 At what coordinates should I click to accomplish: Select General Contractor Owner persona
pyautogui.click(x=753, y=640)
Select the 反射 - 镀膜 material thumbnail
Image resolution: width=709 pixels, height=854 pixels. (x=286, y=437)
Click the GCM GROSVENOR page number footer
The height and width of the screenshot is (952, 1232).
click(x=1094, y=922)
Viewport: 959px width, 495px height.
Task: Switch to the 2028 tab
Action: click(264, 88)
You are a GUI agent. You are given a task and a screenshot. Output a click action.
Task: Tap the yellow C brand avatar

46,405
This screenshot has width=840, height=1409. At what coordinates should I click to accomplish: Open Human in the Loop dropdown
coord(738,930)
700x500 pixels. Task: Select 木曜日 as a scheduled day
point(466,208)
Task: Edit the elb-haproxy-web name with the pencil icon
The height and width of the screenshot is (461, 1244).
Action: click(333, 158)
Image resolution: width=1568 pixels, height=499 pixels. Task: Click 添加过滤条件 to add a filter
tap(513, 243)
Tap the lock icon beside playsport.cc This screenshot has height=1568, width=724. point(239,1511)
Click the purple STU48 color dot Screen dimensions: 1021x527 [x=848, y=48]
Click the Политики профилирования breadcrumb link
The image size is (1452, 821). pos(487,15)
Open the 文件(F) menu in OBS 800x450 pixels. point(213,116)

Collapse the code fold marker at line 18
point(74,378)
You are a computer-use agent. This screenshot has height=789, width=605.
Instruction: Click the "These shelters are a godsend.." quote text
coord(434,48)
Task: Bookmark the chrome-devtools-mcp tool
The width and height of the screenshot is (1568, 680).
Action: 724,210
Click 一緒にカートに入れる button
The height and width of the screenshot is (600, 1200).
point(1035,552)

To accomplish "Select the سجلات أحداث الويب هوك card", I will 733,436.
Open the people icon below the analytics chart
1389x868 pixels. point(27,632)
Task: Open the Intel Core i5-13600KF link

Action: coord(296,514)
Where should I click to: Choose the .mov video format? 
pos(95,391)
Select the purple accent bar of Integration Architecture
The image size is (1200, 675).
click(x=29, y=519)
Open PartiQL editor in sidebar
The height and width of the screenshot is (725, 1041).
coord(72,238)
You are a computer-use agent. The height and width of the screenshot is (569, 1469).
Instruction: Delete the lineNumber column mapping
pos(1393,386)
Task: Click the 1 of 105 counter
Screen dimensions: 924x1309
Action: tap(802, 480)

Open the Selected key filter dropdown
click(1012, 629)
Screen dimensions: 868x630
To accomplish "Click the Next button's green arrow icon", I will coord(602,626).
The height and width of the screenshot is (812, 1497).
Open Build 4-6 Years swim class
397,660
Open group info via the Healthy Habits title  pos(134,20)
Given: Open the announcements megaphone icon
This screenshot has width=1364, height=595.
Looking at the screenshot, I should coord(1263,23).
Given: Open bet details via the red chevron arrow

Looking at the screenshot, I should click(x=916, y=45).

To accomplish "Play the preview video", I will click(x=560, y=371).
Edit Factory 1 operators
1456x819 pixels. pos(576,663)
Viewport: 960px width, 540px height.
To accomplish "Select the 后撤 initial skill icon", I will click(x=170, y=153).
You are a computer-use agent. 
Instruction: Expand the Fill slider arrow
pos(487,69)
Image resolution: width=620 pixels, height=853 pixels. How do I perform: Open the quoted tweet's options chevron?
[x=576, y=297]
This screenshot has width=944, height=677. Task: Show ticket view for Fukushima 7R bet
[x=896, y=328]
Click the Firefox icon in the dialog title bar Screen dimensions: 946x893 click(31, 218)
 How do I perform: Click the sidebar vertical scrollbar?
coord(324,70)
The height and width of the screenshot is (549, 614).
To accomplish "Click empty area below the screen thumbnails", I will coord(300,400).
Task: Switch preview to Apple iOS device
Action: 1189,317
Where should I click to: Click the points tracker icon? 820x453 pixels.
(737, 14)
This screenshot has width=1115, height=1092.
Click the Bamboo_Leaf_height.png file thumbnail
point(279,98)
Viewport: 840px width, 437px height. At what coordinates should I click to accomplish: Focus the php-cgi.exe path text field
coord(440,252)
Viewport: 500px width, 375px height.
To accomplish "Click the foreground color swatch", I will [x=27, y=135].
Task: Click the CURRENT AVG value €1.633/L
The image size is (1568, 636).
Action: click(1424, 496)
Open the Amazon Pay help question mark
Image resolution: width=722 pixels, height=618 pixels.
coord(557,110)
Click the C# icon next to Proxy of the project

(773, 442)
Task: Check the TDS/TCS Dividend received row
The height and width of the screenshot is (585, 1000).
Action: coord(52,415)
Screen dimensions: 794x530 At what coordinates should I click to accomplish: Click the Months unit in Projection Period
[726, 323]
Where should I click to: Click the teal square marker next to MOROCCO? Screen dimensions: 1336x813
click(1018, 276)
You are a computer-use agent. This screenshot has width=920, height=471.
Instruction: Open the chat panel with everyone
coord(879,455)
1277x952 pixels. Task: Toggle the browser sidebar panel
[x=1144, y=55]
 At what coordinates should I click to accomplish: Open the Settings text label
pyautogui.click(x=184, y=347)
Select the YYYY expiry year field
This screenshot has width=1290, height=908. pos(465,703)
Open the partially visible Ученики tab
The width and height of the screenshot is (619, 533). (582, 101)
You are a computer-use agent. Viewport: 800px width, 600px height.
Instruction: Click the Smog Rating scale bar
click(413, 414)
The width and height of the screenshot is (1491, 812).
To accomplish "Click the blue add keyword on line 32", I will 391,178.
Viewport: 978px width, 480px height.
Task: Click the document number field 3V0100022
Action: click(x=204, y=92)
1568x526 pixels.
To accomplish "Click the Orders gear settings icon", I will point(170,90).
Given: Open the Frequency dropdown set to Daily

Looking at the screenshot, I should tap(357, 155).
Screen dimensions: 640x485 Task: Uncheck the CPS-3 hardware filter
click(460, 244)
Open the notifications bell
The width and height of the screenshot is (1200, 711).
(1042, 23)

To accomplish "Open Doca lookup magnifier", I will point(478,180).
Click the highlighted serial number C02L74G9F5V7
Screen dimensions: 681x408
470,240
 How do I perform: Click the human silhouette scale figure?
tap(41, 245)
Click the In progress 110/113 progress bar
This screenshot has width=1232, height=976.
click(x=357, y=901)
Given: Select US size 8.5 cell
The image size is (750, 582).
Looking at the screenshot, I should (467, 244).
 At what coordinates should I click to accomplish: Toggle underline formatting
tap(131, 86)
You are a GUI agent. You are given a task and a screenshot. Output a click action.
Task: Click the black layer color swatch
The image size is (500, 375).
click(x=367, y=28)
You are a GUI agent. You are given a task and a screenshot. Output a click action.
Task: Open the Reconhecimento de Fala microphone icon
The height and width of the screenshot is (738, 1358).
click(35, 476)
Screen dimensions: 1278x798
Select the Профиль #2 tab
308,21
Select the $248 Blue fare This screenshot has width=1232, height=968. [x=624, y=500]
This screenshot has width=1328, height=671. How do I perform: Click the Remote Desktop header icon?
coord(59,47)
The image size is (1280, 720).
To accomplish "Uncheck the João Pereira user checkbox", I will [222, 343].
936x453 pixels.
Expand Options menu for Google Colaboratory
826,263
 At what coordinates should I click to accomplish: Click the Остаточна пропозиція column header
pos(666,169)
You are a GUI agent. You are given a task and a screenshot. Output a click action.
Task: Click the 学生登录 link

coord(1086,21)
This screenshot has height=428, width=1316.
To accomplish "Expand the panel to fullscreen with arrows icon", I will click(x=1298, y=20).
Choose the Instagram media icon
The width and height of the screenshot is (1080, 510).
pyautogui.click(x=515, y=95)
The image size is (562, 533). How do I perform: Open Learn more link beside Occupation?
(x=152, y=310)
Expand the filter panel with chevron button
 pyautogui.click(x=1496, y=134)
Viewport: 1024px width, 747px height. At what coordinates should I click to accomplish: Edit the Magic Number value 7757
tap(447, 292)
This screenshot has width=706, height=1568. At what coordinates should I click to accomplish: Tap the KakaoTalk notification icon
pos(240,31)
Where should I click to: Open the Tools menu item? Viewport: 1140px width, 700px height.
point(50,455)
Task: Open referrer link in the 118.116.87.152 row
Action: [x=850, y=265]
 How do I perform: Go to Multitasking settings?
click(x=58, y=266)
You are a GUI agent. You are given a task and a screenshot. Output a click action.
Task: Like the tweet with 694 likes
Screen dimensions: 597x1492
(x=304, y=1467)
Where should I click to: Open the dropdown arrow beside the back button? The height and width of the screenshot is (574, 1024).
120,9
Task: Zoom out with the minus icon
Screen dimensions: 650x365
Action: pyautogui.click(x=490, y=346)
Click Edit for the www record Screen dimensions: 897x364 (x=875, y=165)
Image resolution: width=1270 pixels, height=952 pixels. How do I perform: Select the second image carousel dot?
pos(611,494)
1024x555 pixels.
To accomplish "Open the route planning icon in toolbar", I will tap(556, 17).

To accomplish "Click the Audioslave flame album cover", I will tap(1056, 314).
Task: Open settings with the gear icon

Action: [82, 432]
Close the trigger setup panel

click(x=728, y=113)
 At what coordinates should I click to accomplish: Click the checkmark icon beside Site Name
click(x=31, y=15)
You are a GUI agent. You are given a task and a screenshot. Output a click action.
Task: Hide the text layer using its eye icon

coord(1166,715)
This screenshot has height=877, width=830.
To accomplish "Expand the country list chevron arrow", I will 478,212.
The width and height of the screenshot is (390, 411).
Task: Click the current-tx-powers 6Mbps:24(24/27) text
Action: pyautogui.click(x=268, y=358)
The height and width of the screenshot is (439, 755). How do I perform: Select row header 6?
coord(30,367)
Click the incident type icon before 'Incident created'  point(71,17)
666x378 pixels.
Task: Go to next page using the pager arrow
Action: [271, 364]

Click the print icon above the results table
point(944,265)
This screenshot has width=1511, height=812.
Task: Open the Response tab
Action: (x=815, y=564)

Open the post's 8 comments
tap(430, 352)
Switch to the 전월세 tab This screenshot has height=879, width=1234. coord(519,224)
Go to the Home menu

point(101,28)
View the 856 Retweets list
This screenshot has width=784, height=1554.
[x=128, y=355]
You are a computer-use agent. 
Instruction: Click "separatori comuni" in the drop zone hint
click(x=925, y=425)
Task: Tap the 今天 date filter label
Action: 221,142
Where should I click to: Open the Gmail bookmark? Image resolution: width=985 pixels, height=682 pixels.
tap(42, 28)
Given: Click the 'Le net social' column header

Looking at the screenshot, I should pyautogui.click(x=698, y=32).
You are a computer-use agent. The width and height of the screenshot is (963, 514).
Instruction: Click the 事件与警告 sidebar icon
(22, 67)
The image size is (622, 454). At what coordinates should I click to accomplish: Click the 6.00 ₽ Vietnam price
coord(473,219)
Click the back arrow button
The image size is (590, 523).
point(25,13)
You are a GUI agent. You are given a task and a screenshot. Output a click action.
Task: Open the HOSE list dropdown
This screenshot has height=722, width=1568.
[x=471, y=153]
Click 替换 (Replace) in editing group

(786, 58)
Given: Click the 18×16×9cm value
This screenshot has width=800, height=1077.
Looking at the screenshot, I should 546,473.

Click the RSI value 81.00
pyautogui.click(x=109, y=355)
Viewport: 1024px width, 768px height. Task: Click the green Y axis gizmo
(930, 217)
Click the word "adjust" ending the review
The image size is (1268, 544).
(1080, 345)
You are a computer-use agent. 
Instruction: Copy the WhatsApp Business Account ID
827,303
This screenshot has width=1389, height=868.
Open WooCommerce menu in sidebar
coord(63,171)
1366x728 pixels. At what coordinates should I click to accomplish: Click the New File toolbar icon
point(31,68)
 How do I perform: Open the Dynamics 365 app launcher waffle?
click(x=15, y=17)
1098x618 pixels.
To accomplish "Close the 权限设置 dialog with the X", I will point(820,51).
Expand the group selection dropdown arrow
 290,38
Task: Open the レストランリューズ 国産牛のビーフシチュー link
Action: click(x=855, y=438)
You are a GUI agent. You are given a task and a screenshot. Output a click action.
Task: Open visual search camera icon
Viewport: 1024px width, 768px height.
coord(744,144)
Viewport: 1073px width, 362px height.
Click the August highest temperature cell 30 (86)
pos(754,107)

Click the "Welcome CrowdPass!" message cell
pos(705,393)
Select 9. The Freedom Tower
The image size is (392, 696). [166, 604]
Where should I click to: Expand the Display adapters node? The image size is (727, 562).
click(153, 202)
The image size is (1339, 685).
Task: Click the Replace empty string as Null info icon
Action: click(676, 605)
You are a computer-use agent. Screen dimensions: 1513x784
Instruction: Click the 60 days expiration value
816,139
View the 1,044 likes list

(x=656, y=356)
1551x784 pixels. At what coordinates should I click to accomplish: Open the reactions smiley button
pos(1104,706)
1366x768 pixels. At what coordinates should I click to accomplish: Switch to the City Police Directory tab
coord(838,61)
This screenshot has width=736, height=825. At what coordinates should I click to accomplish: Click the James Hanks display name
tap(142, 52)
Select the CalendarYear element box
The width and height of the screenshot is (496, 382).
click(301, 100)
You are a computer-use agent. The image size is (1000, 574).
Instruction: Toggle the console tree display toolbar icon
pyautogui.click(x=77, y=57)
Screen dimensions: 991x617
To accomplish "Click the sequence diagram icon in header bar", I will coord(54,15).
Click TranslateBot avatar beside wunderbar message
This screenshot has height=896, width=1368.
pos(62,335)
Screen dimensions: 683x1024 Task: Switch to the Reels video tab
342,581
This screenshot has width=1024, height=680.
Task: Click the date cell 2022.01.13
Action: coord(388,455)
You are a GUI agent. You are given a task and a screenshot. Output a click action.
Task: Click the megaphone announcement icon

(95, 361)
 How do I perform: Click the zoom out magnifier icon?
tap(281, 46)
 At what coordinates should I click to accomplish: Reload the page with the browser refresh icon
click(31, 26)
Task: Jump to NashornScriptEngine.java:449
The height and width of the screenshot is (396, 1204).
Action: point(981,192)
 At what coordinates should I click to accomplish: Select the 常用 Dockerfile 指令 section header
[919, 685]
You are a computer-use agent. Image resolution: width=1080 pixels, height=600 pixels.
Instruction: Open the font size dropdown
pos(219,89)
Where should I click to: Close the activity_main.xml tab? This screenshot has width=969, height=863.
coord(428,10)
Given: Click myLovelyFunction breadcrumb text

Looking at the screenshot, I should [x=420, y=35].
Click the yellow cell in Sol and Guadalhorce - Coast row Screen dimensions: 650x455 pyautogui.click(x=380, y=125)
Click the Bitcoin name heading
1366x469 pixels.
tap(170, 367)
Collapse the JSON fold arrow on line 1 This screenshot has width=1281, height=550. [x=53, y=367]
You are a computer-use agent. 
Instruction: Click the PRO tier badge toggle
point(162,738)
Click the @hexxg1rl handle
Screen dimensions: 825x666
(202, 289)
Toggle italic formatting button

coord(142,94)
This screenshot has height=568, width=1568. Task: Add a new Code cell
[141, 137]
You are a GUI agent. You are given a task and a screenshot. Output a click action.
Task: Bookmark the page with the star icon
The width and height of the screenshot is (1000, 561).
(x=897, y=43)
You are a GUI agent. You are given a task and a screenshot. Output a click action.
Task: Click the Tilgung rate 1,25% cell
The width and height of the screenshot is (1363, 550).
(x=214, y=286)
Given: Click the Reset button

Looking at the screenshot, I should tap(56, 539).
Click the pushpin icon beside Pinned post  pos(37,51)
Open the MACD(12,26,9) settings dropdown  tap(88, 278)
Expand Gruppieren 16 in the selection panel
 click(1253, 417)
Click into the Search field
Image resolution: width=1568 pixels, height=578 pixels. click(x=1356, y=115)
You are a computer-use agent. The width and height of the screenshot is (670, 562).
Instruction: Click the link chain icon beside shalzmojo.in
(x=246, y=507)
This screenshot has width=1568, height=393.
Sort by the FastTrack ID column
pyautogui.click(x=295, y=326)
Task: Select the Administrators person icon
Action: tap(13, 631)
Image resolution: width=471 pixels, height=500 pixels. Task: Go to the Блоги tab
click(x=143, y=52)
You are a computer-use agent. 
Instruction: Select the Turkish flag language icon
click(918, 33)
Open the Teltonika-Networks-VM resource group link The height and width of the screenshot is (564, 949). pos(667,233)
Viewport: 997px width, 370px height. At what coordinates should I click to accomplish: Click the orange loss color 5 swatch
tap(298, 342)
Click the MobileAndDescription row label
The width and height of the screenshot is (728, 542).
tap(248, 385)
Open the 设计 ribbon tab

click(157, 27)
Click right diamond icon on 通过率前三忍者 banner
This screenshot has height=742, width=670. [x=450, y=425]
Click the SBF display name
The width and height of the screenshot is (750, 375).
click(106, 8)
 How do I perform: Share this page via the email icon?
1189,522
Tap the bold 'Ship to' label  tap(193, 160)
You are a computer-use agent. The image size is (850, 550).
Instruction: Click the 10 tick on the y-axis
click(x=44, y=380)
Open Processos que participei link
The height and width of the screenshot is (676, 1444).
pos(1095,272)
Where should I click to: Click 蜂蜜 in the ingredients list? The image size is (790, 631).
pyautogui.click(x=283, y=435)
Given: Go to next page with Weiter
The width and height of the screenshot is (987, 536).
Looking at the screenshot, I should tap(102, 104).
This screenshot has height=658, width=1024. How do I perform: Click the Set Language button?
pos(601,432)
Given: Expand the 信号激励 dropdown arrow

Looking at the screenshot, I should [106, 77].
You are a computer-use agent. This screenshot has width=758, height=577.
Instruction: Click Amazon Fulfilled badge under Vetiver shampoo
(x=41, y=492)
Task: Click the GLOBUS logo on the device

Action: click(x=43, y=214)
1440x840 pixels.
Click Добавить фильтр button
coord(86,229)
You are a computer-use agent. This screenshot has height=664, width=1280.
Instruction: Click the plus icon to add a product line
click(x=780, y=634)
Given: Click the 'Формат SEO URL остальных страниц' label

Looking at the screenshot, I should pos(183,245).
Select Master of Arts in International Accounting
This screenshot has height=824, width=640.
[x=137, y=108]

* * * *

● Task objective: Beginning with the line above that contains "Close the trigger setup panel", copy each line exactly up to and including the line that contains "This screenshot has height=877, width=830.", and go no further.

● Result of the task:
Close the trigger setup panel

click(x=728, y=113)
 At what coordinates should I click to accomplish: Click the checkmark icon beside Site Name
click(x=31, y=15)
You are a GUI agent. You are given a task and a screenshot. Output a click action.
Task: Hide the text layer using its eye icon

coord(1166,715)
This screenshot has height=877, width=830.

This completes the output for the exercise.